僕が若者に言えるのは「いまの自分は何者でもないし、平凡な人間なのだ」とまずは気がつくことが重要だということだ。本来の意味での可能性はむしろ、そう気づいたところからはじまる。漠然とした幻想ではなく、本当に自分がやりたいことを見据え、そのためにいま自分がやるべきことは何かを見定めることから、やり直すべきだ。
見終わって、何の発見もない映画は駄作だ。エンタテインメントとしてどれほど優れていても、どこかに「なるほど」と思わせる新たな価値観や、新しい視点が盛り込まれていなければ、その映画の価値は低い。
人生とは常に何かを選択し続けることであり、そうすることで初めて豊かさを増していくものであって、選択から逃げているうちは、何も始まらないのだ。選択する、つまり外部のモノを自分の内部に取り込むことを拒絶しては駄目だということだ。自分の殻の中だけに閉じこもっていては、本当の自由を得られない。
失敗するかどうかの分かれ目は、極論すればその人の能力の問題ではない。その大方が、世間の都合によるものだと思う。映画監督という仕事をしていると、それがよくわかる。どんなに優れた作品を世に問うても、タイミングが悪ければ大失敗作になることはある。
世間をなめてかかってはいけない。僕は世の中を甘く見ていた。世間というものは怖いもので、なめてかかると必ず痛い目に遭う。当時の僕が、まさにそれだった。
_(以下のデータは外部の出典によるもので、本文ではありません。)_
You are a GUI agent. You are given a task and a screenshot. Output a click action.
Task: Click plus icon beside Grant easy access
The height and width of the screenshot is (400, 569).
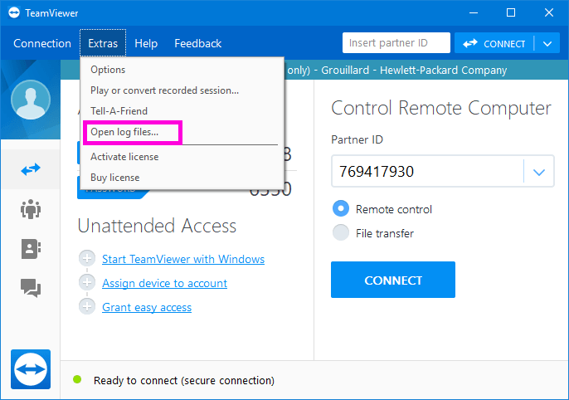(87, 307)
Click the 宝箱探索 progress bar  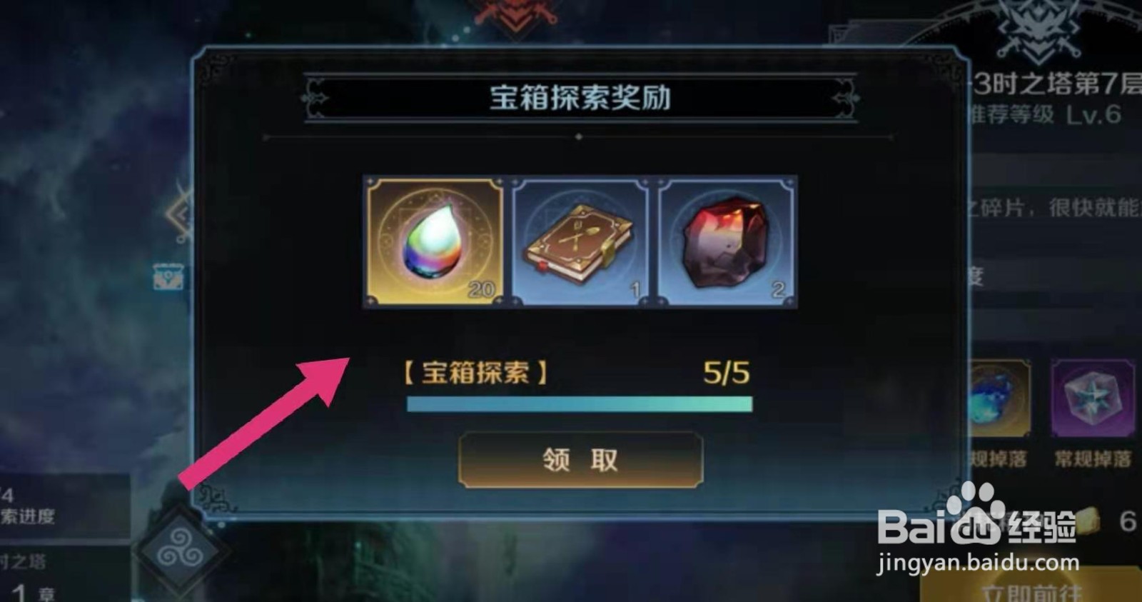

自分が作りたいようように作った作品がヒットし、他人に評価されなくても自分の好き勝手に映画を作ればいいんだと錯覚し、その次の作品で大失敗した時のことを振り返っての発言
ほとんどの人は、才能などとは縁のない場所で一生を過ごすことになる。天才の身でない我々は、情熱を持ち続けることしか、この世を渡っていく術がないのだ。情熱さえあれば、貧乏も苦難も乗り越えられるだろう。金や名声を追っていけば、それが失われたとき人は堕落する。だが、自分の美学と情熱があれば、富と名誉に煩わされることなく生きていける。
同じ教育を施しても、伸びるやつとそうでないやつがいるように、本来、人間は個体による能力差が大きい動物だ。だから、あまりに人間の平等性を確保しようとすると、結局は人間の能力差やいい加減な部分まで否定せざるを得なくなる。人間社会を住みにくいものに変質させてしまう可能性がある。そういうところに、人間の怖さが隠れているように思う。煉獄への道は善意で舗装されているというが、まさにその通りだ。
理念で突き詰めていくと失敗する。確かに、真面目なアリだけ集めて集団をつくれば、作業効率は高まるような気がする。ところが実際はそうはいかない。5%の優秀なスタッフだけを集めて作品を作りたいという欲求に駆られても、そうはいかないのだ。
現実を見据え、極端に走ることなく、中庸を進むことが人間社会を生きる知恵だと僕は思う。理想主義に陥ると大変に危険だ。民主主義でさえ現実と切り離された理念で突き詰めていくと危険であるのと同じだ。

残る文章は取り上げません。